Roberto Luiz Gandolfi é um dos grandes nomes da fase de ouro da arquitetura em Curitiba, e hoje orienta as novas gerações da área na Universidade

Um dos capítulos mais importantes da arquitetura moderna em Curitiba começou a ser escrito com a chegada de dois arquitetos paulistas à cidade no começo da década de 1960. Luiz Forte Netto e José Maria Gandolfi haviam vencido o concurso para o projeto do Clube Santa Mônica, em 1962, e não demoraram a ampliar a clientela. A assinatura moderna de seus projetos — influência direta da Universidade Mackenzie, uma das potências da época — virou coqueluche na cidade. O escritório precisava de reforços. Foi assim que Roberto Luiz Gandolfi, irmão mais novo de José Maria, veio parar em Curitiba. O jovem arquiteto, também egresso da Mackenzie, estava casado e trabalhando onde queria em São Paulo, mas aceitou a convocação de Forte Netto.

DADOS FORNECIDOS -
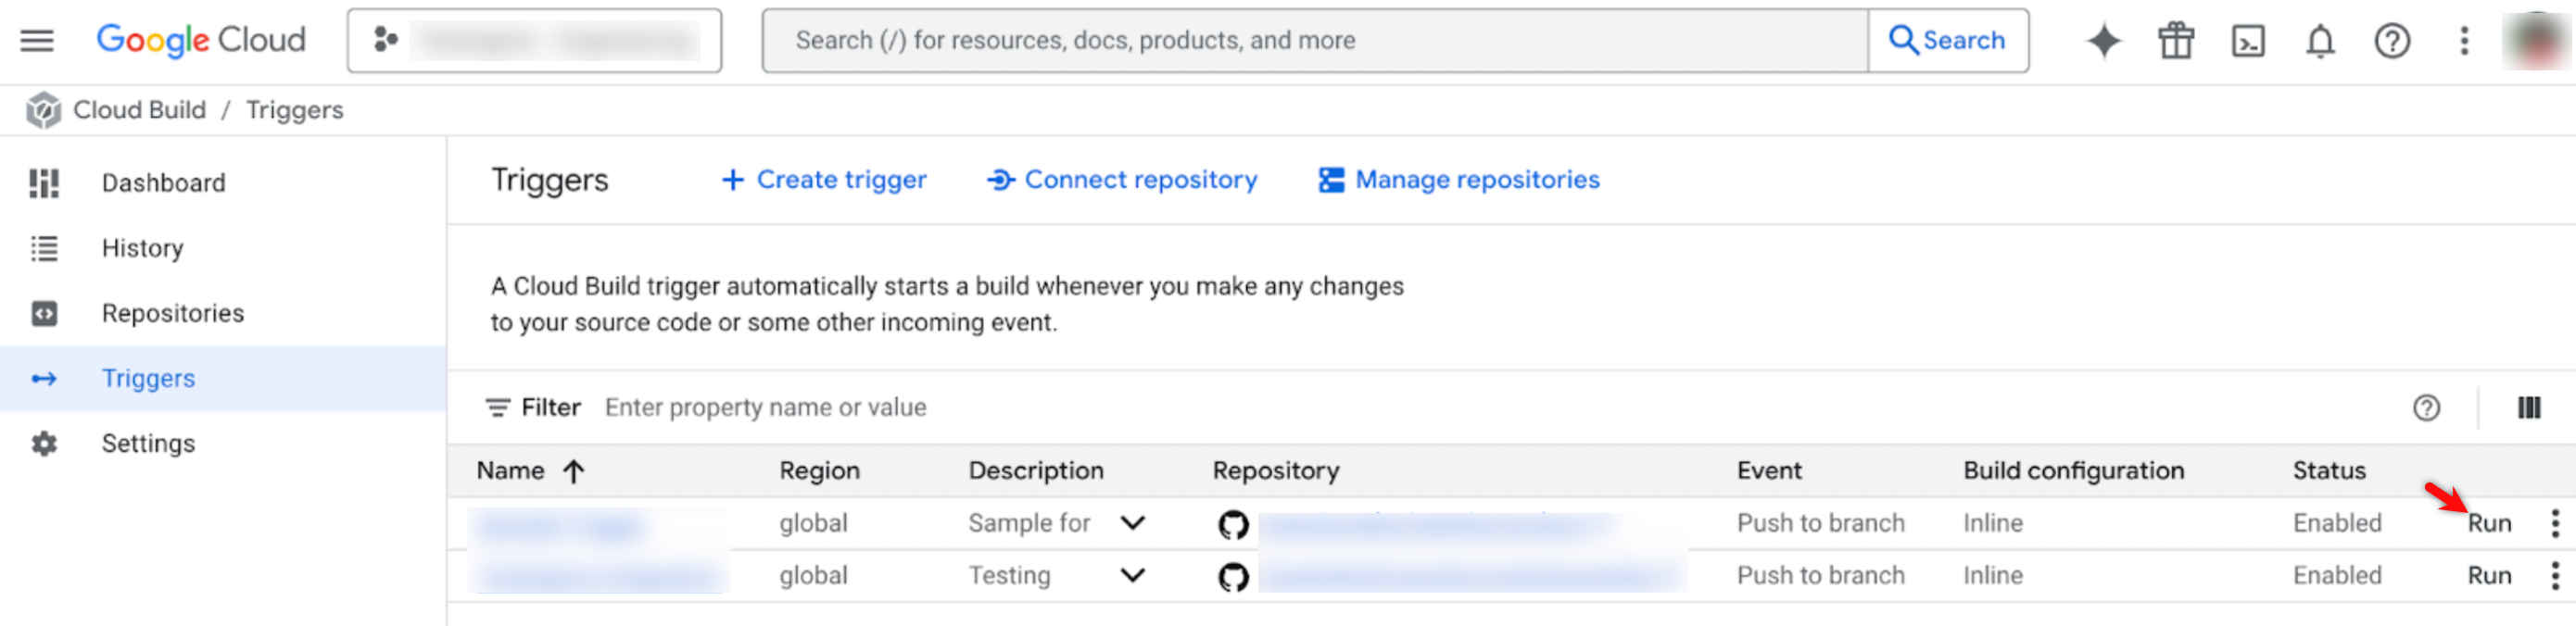Click the Gemini sparkle icon
Viewport: 2576px width, 626px height.
coord(2103,41)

TAREFAS -
#1 Transcreva do trecho sobre a arquitetura em Curitiba a parte que começa em "Roberto Luiz Gandolfi é" e vai até "de Forte Netto.".
#2 Segundo o trecho sobre a arquitetura em Curitiba, em que ano Luiz Forte Netto e José Maria Gandolfi venceram o concurso para o projeto do Clube Santa Mônica?

RESPOSTAS POR TAREFA -
#1
Roberto Luiz Gandolfi é um dos grandes nomes da fase de ouro da arquitetura em Curitiba, e hoje orienta as novas gerações da área na Universidade

Um dos capítulos mais importantes da arquitetura moderna em Curitiba começou a ser escrito com a chegada de dois arquitetos paulistas à cidade no começo da década de 1960. Luiz Forte Netto e José Maria Gandolfi haviam vencido o concurso para o projeto do Clube Santa Mônica, em 1962, e não demoraram a ampliar a clientela. A assinatura moderna de seus projetos — influência direta da Universidade Mackenzie, uma das potências da época — virou coqueluche na cidade. O escritório precisava de reforços. Foi assim que Roberto Luiz Gandolfi, irmão mais novo de José Maria, veio parar em Curitiba. O jovem arquiteto, também egresso da Mackenzie, estava casado e trabalhando onde queria em São Paulo, mas aceitou a convocação de Forte Netto.

#2 Em 1962.